A23: 50.000 Fahrzeuge am Tag Richtung Hamburg
Konkret bedeute dies, dass zwischen Pinneberg-Mitte und Halstenbek/Krupunder rund 50.000 Fahrzeuge am Tag in Richtung Hamburg führen und zwischen 44.000 und 47.000 Fahrzeuge am Tag in die andere Richtung unterwegs wären. Der Schwerlastverkehr macht dabei zwischen vier und sieben Prozent aus. In Spitzenzeiten, morgens zwischen 6 und 9 Uhr, wären das bis zu 4900 Fahrzeuge je Stunde Richtung Hamburg und nachmittags zwischen 15 und 17 Uhr bis zu 4600 Fahrzeuge je Stunde in Richtung Heide.
Professor Justin Geistefeldt, der seit 2010 an der Uni Bochum einen Lehrstuhl für Verkehrswesen innehat und wie Schulze bereits am sechs- bis achtspurigen Ausbau der A 7 beteiligt war, ordnete mit seinen Berechnungen das prognostizierte Verkehrsaufkommen auf die Auslastung ein.

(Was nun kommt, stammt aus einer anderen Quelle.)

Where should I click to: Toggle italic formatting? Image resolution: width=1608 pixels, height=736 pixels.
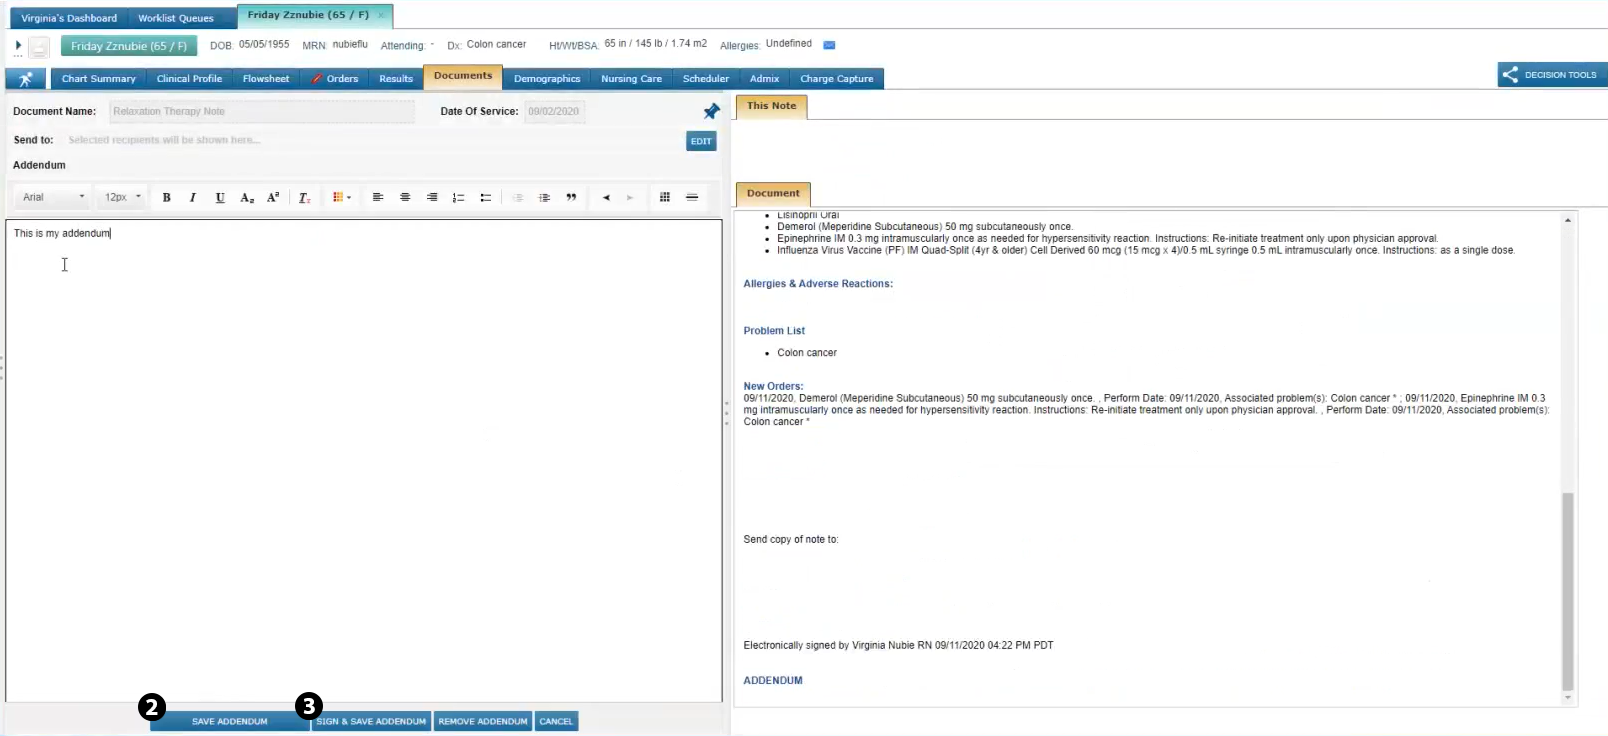193,198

Demnach würde die fix und fertig ausgebaute A 23 in Spitzenzeiten im südlichen Abschnitt mit bis zu 92 Prozent ihrer Kapazität belastet sein. Dies entspräche einer Schulnote von ausreichend, sagte Geistefeldt. Sein Fazit: „Zur Bewältigung des prognostizierten Verkehrsaufkommens ist der Ausbau der A 23 erforderlich.“
Müsste die A 23 dann nicht gleich achtspurig ausgebaut werden, warf ein Kritiker ironisch ein. Worauf Geistefeldt ernsthaft antwortete: „Der sechsspurige Ausbau ist noch auf der sicheren Seite.“ Mit Staus bei Unfällen oder Starkregen sei aber zu rechnen. Auch die Wirtschaftlichkeit des Ausbaus sei gegeben. Die Deges geht zurzeit von Baukosten von rund 210 Millionen Euro für die A 23 aus. Der prognostizierte Nutzen würde die Kosten aber um das 2,6-fache übertreffen.
A23: Drittes und viertes Gleis wurden bei den Planungen nicht berücksichtigt
Für Jochen Hilbert vom BUND ist die A-23-Planung in völliger Schieflage. Statt den Straßenverkehr weiter auszubauen, sollte lieber der Schienenverkehr systematisch ausgebaut werden. Das seit vielen Jahren geforderte dritte und vierte Fernbahngleis zwischen Pinneberg und Elmshorn ist von der Deges tatsächlich nicht berücksichtigt worden, weil es nicht im Bundesverkehrswegeplan steht, räumte Schulze auf Nachfrage ein.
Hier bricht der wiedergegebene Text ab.